══ Given records ══

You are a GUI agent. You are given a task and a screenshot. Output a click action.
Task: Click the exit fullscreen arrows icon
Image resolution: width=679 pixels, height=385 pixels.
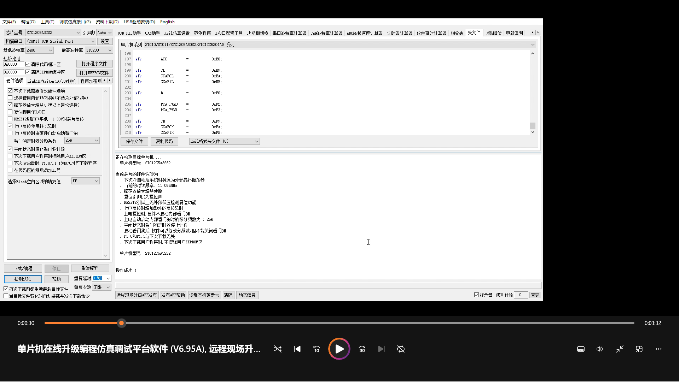pyautogui.click(x=620, y=349)
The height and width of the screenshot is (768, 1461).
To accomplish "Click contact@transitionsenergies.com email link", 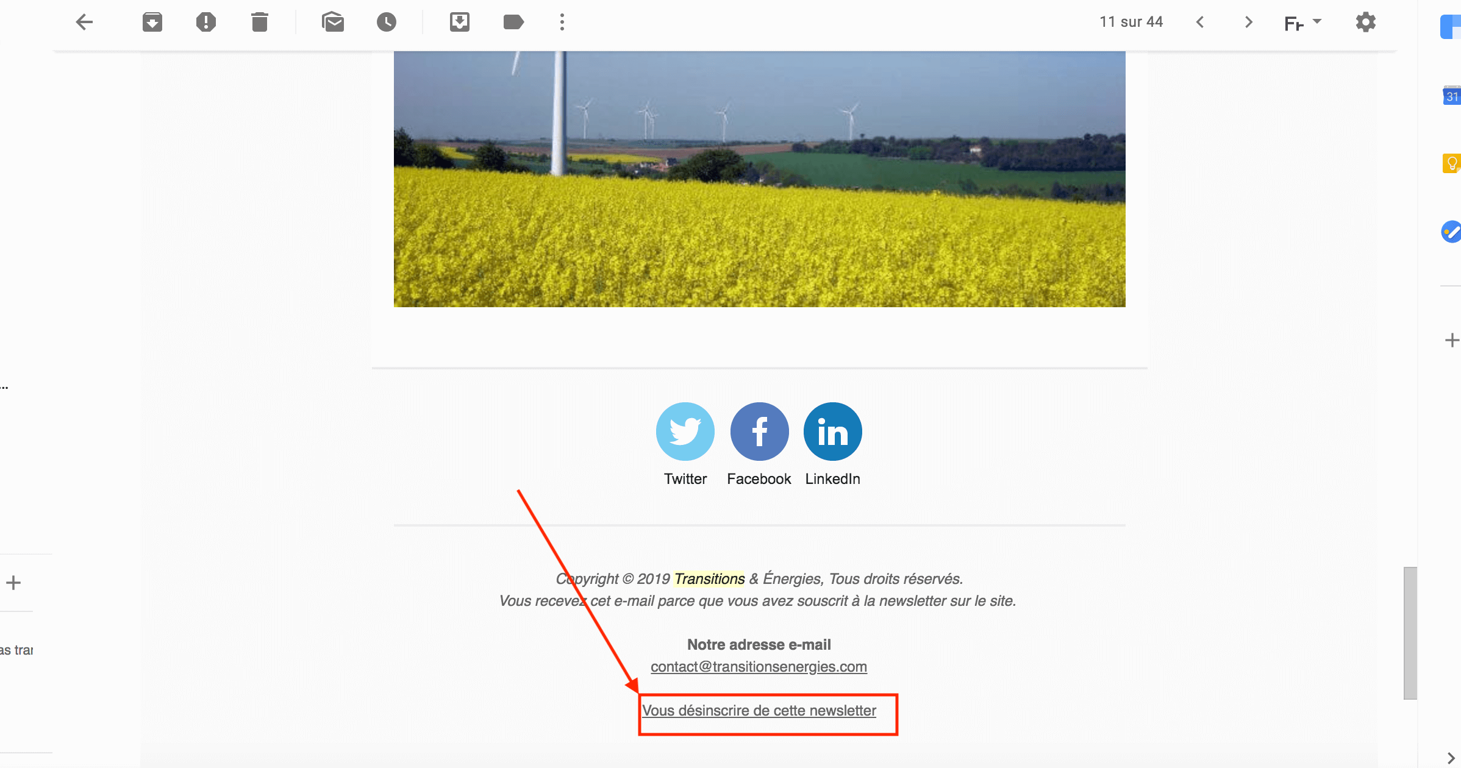I will [x=759, y=667].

═══

**Problem requirements**
Identify the lines in the entries above that contain "screenshot", then copy them out.

**Your solution**
You are a GUI agent. You are given a task and a screenshot. Output a click action.
The height and width of the screenshot is (768, 1461).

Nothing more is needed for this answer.